Our example airline has to increase ticket prices or fees to cover the increased IT spending.

Or they could just cut already excessive executive bonuses…

ricecake ,

In this case, it’s a local third party tool and they thought they could control to cadence of updates. There was no reason to think there was anything particularly unstable about the situation.

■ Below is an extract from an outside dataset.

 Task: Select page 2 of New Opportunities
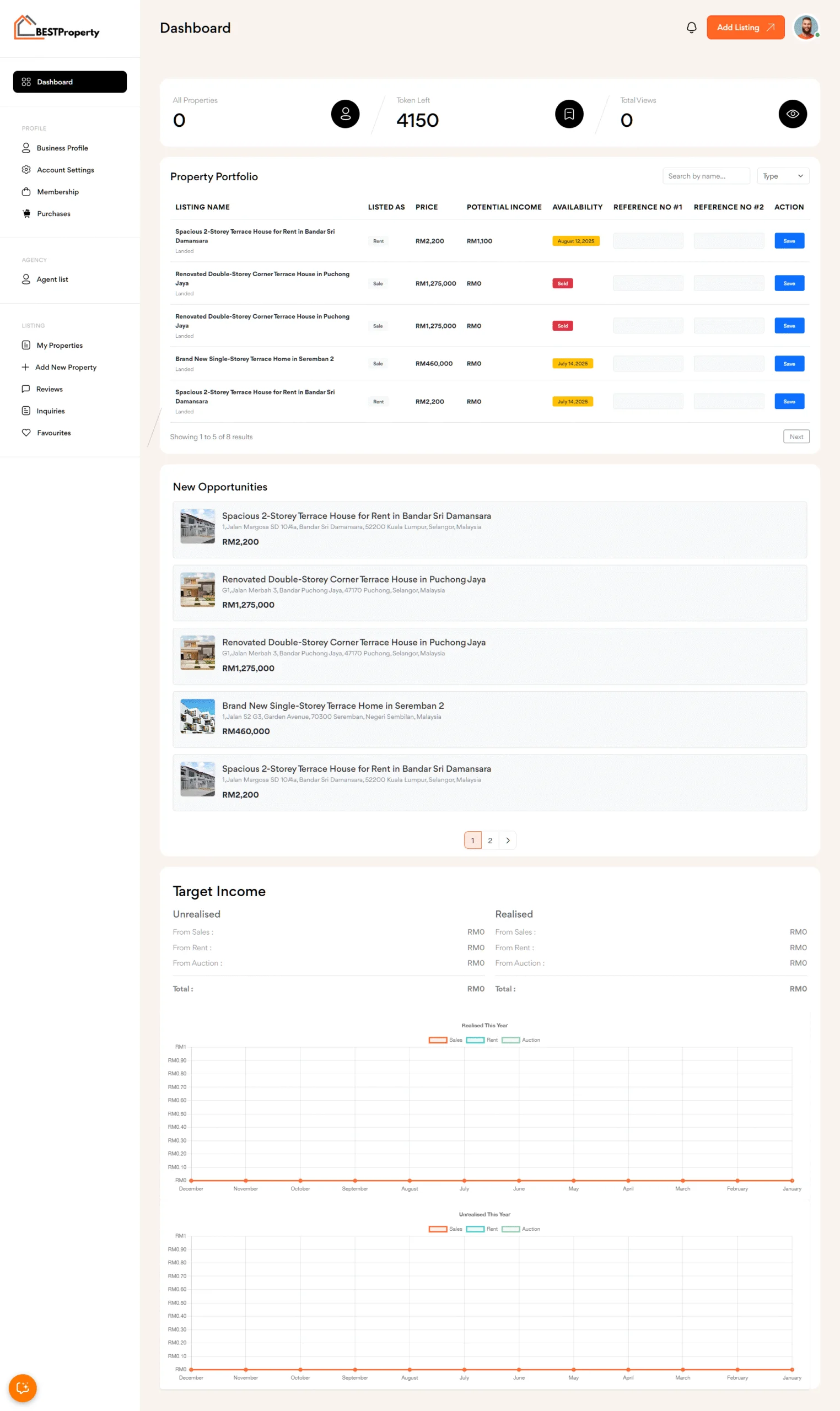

This is closer to saying that half of your servers should be Linux and half should be windows in case one has a bug.

Crowdstrike bypassed user controls on updates.
The normal responsible course of action is to deploy an update to a small test environment, test to make sure it doesn’t break anything, and then slowly deploy it to more places while watching for unexpected errors.
Crowdstrike shotgunned it to every system at once without monitoring, with grossly inadequate testing, and entirely bypassed any user configurable setting to avoid or opt out of the update.

I was much more willing to put the blame on the organizers that had the outages for failing to follow best practices before I learned that they way the update was pushed would have entirely bypassed any of those safeguards.

It’s unreasonable to say that an organization needs to run multiple copies of every service with different fundamental infrastructure choices for each in case one magics itself broken.

kbin_space_program ,

Crowdstrike also bypassed Microsoft's driver signing as part of their update process, just to make the updates release faster.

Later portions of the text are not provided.